### What you are asked to do
Could you revise the Glorantha discussion post, starting with "And your list" and going on through "permission from God.", so that "campaign book" reads "game binder"?

### Passage
GODLEARNERS & PROTESTANTS Joerg said:
^ The God Learners with their large scale
^ experiments are unparalleled on Earth (except for a few small
scale
^ Jesuit experiments in South America).
And China. I would have thought the entire rise of European Protestant rationalism, with its techo-industrial ethic, its abolition of the magic and pagan elements of Catholicism, it's philosophical and empirical traditions, it's expansionary/colonising ethic and its subversion of traditional beliefs (including - with the rise of historical bible scholarship and form criticism - it's own) was a pretty good take-off of the entire GL trip.
'Cept of course Protestants said reality was absolute, and its OUT THERE, while the GLs said its fluid, and its IN HERE.
JOERGISH BITS Thanks for the reminder about 'were' ducks Joerg. Wheww.
And your list of Rokari Seshnel all-in-the family roleplaying suggestions was BRILL. Up there with "Argrath & the Devil" and the RQIII 'Dropped Oil Lamp Table' (:-)) for maximum ideas per square centimetre. The more I play, the more I'm convinced that family/community/clan based play is the way to go, rather than lone adventurers out for themselves and their god. In fact for Heroquest, I think clan-based is the only way to go. (I'm writing some TOTRM column stuff on this right now). Your list has been taped to the inside cover of my campaign book, even though I'm an Orlanthi Far Pointer. Great Stuff.
RELIGION - THE ETERNAL FLAME WARNING: MAINLY NON-GLORANTHAN RELIGIOUS DISCUSSION FOLLOWS Sandy said
> I consider this thread closed unless you can find me an
> example of a large-scale religion that thinks it's good to rob and
> kill on an everyday basis, w/o special permission from God.
Just a few years ago tens of thousands (some estimates 250,000) innocent men, women and children were murdered by citizens of the United States, mostly in a painful and horrific (though mercifully quick) manner. The murders occurred under the express orders of the US legislature. Those who committed the killings represented a cross-section of most of America's major religious traditions, though there were some exceptions. American tv crews covering the mass-murder were ignored and finally fired by their network employees. Yet apart from the Quakers, I know of not ONE single American religious body to have spoken up against the murder (though organisations of concerned individuals from many of these bodies have, and I thank them).
The murders occurred in Iraq, and the killings (the results of 'surgical' bombing raids- masterly propaganda that) occurred because one US-sponsored henchman (Hussein) turned against his old masters and threatened America's cheap oil supplies.
Now Christianity, Judaism and Islam all have theological notions of what constitutes a 'just war', and in this case the necessary preconditions were NOT fulfilled. Most nations have codes of conduct (and in most cases legislation) relating to the protection of civilians in wartime, not to mention having signed the Universal Declaration of Human Rights.
Now this example was chosen only to illustrate a general principle - I could use examples from most other major world powers fairly easily. My point is that this entire religion/morality discussion seems to run aground because:
Now moralists have been struggling with these questions for thousands of years, and the jury is still out. Me, I'm concerned with the seriousness of these issues, obviously, but suspect we aren't going to make much headway with them. Flame Off? (tendency for throwaway line curtailed by delicacy of entire situation).

### The data
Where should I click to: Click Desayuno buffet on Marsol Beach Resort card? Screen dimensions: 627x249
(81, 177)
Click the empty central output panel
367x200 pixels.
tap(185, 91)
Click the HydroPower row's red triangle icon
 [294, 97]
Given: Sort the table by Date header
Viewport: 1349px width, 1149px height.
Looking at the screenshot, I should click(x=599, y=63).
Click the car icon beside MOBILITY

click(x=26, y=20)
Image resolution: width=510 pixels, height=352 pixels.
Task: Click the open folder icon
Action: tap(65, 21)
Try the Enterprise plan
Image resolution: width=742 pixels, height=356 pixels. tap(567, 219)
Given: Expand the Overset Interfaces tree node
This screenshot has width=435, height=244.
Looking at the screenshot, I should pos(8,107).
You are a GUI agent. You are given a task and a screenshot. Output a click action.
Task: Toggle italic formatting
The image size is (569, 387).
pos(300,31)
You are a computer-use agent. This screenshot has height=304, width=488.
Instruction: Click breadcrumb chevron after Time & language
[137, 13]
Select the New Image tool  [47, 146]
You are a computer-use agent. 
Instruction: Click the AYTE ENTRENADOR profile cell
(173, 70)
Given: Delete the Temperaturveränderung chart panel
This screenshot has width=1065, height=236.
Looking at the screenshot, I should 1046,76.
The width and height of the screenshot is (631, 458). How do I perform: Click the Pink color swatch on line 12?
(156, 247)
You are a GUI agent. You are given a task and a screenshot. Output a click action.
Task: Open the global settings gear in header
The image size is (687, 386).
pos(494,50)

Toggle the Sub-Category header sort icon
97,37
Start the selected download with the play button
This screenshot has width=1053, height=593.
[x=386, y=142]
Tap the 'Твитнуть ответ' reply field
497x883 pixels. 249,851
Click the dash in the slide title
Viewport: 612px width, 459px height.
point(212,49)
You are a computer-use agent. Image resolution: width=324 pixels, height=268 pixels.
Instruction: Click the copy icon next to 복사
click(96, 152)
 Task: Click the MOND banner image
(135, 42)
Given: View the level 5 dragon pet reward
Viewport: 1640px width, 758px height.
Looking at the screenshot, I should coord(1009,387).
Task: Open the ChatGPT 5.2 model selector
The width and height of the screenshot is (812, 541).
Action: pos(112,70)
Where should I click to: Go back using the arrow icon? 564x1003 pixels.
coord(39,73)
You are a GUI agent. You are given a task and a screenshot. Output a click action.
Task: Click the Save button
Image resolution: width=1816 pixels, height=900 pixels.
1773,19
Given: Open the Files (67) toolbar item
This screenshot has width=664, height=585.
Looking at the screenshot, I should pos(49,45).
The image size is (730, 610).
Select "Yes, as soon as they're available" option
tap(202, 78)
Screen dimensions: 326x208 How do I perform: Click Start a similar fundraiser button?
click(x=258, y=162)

### Reply to the task
And your list of Rokari Seshnel all-in-the family roleplaying suggestions was BRILL. Up there with "Argrath & the Devil" and the RQIII 'Dropped Oil Lamp Table' (:-)) for maximum ideas per square centimetre. The more I play, the more I'm convinced that family/community/clan based play is the way to go, rather than lone adventurers out for themselves and their god. In fact for Heroquest, I think clan-based is the only way to go. (I'm writing some TOTRM column stuff on this right now). Your list has been taped to the inside cover of my game binder, even though I'm an Orlanthi Far Pointer. Great Stuff.
RELIGION - THE ETERNAL FLAME WARNING: MAINLY NON-GLORANTHAN RELIGIOUS DISCUSSION FOLLOWS Sandy said
> I consider this thread closed unless you can find me an
> example of a large-scale religion that thinks it's good to rob and
> kill on an everyday basis, w/o special permission from God.